During an actual security incident, SolasOS can demonstrate that your incident response team communicated appropriately with stakeholders, that the communication cascade worked as intended, and that people understood and acted on information. This is exactly what auditors want to see: not a theoretical communication plan, but evidence of the plan working in practice.

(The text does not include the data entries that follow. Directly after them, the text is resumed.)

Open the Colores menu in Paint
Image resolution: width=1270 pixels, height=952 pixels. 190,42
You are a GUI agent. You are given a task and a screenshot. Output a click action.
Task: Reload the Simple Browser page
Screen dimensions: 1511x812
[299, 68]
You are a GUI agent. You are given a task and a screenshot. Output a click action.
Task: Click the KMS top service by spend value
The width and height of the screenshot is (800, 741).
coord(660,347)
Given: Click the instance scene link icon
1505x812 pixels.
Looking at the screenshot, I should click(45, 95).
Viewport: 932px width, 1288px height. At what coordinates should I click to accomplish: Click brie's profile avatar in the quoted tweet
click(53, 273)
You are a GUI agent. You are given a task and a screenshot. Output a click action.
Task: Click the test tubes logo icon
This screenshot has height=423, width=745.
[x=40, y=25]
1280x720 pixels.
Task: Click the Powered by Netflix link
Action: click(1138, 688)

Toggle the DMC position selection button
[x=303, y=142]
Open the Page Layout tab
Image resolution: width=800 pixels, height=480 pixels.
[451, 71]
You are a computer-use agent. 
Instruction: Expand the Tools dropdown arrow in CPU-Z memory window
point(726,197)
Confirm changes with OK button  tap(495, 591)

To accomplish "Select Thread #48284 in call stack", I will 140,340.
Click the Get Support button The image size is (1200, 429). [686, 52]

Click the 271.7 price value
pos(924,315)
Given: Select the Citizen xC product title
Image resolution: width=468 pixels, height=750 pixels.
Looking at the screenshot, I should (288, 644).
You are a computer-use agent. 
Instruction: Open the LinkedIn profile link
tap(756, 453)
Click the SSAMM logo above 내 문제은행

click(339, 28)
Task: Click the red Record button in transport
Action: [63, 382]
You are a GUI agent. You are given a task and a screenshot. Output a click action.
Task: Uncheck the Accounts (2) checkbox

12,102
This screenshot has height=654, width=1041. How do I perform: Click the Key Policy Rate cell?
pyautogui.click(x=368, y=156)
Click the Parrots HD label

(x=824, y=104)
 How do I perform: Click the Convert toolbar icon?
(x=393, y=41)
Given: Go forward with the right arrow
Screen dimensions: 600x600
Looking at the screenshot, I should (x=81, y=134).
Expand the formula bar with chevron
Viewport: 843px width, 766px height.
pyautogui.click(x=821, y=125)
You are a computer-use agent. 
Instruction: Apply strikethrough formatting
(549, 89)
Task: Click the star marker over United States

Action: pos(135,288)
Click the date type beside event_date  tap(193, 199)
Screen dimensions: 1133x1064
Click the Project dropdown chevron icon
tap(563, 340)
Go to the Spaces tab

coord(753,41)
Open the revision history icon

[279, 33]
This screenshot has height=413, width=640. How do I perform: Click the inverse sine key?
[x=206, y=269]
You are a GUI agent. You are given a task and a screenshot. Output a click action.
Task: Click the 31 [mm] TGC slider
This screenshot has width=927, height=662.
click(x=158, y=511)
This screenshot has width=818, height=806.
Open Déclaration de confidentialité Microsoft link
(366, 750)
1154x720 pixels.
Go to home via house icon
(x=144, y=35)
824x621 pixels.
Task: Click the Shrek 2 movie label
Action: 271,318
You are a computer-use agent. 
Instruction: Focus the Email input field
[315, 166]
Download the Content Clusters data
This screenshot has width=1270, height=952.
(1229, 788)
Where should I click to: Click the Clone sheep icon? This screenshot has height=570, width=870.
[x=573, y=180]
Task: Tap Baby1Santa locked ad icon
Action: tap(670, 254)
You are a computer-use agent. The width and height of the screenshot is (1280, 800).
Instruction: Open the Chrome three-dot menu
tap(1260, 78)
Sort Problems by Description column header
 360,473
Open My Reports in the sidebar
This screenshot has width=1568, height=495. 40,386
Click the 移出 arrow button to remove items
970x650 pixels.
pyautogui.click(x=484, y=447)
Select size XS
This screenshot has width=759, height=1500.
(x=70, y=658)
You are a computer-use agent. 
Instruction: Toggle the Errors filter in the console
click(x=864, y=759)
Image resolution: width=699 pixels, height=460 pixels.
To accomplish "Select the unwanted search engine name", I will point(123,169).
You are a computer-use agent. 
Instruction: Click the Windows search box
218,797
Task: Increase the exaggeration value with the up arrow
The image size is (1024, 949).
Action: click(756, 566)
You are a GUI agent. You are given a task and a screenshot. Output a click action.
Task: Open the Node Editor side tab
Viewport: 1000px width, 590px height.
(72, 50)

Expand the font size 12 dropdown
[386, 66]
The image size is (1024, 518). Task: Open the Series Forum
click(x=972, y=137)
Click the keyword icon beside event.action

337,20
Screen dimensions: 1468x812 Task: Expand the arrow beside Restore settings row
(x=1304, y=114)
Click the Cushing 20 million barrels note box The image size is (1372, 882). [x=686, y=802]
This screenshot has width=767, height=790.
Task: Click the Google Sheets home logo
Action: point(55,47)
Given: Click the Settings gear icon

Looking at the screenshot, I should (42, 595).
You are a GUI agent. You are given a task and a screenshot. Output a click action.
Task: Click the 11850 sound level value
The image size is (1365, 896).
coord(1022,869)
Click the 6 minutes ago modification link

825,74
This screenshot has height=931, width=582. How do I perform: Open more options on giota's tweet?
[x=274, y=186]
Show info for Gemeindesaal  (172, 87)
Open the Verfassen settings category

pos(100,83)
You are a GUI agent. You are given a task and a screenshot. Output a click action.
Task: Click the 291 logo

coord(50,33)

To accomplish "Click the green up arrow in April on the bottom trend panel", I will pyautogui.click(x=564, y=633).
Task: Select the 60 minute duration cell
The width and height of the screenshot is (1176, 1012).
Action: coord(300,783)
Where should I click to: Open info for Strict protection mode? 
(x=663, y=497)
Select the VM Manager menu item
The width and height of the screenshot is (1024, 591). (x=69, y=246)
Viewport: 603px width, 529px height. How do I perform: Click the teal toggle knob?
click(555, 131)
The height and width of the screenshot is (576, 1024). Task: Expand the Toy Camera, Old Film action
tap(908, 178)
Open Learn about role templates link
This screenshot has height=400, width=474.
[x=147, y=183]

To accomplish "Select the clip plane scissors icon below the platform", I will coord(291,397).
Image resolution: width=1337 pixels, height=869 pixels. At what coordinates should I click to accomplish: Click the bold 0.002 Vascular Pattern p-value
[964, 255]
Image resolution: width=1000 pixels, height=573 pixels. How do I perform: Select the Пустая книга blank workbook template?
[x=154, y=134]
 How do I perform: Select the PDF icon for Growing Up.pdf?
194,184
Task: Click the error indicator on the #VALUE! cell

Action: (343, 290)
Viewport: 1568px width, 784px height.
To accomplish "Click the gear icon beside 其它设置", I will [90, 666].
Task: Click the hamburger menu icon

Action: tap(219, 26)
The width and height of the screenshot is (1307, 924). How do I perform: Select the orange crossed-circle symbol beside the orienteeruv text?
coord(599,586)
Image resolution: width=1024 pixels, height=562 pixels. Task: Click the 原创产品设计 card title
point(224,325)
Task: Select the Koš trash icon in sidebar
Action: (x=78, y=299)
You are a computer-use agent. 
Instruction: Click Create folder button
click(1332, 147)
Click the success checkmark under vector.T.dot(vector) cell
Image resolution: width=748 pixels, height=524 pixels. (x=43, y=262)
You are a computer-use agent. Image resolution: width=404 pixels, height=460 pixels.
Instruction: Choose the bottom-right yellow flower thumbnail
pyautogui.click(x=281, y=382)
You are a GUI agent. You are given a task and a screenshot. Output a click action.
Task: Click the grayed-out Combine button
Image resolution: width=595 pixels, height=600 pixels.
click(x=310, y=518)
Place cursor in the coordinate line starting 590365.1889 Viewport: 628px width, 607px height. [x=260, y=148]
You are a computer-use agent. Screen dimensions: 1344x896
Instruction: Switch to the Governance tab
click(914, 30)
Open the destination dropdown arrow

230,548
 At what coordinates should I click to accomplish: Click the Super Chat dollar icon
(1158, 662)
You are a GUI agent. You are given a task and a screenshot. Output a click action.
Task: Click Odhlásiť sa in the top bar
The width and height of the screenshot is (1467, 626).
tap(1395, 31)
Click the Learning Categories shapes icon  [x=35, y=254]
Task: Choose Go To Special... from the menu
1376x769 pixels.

Annex A.6: People Controls (A.6.1 through A.6.8)

The Requirement

Annex A.6 addresses people-focused security controls. These clauses cover information security roles and responsibilities, screening (during recruitment), confidentiality and non-disclosure agreements, security behaviour management, and incident reporting by staff. This section recognises that people are central to information security, not peripheral to it.

What Auditors Look For

For A.6.1 (roles and responsibilities), auditors verify that security responsibilities are clearly assigned and understood. For A.6.2 (screening), they check that your recruitment process assesses security-relevant background information. For A.6.3 (confidentiality), they verify that confidentiality agreements are in place and signed. For A.6.4 (behaviour management), they look for evidence that you address security misconduct constructively.

A.6.5 (incident reporting) is particularly important. Auditors want evidence that your employees actually report security incidents, near-misses, and vulnerabilities. They also want evidence that reporting channels are used and that the organisation responds appropriately.

Traditional Evidence Collection (Manual)

Organisations typically show auditors:

  • Job descriptions including security responsibilities

  • Signed confidentiality agreements and NDAs

  • Disciplinary records (when incidents occur)

  • Incident reports submitted through formal channels

  • Investigation outcomes

The weakness here is obvious: you're capturing incidents that made it into formal channels. But many security events are never formally reported. An employee notices a potential vulnerability but mentions it in a conversation instead of submitting a ticket. Someone observes suspicious behaviour but isn't sure if it's worth reporting. These incidents disappear from your evidence trail.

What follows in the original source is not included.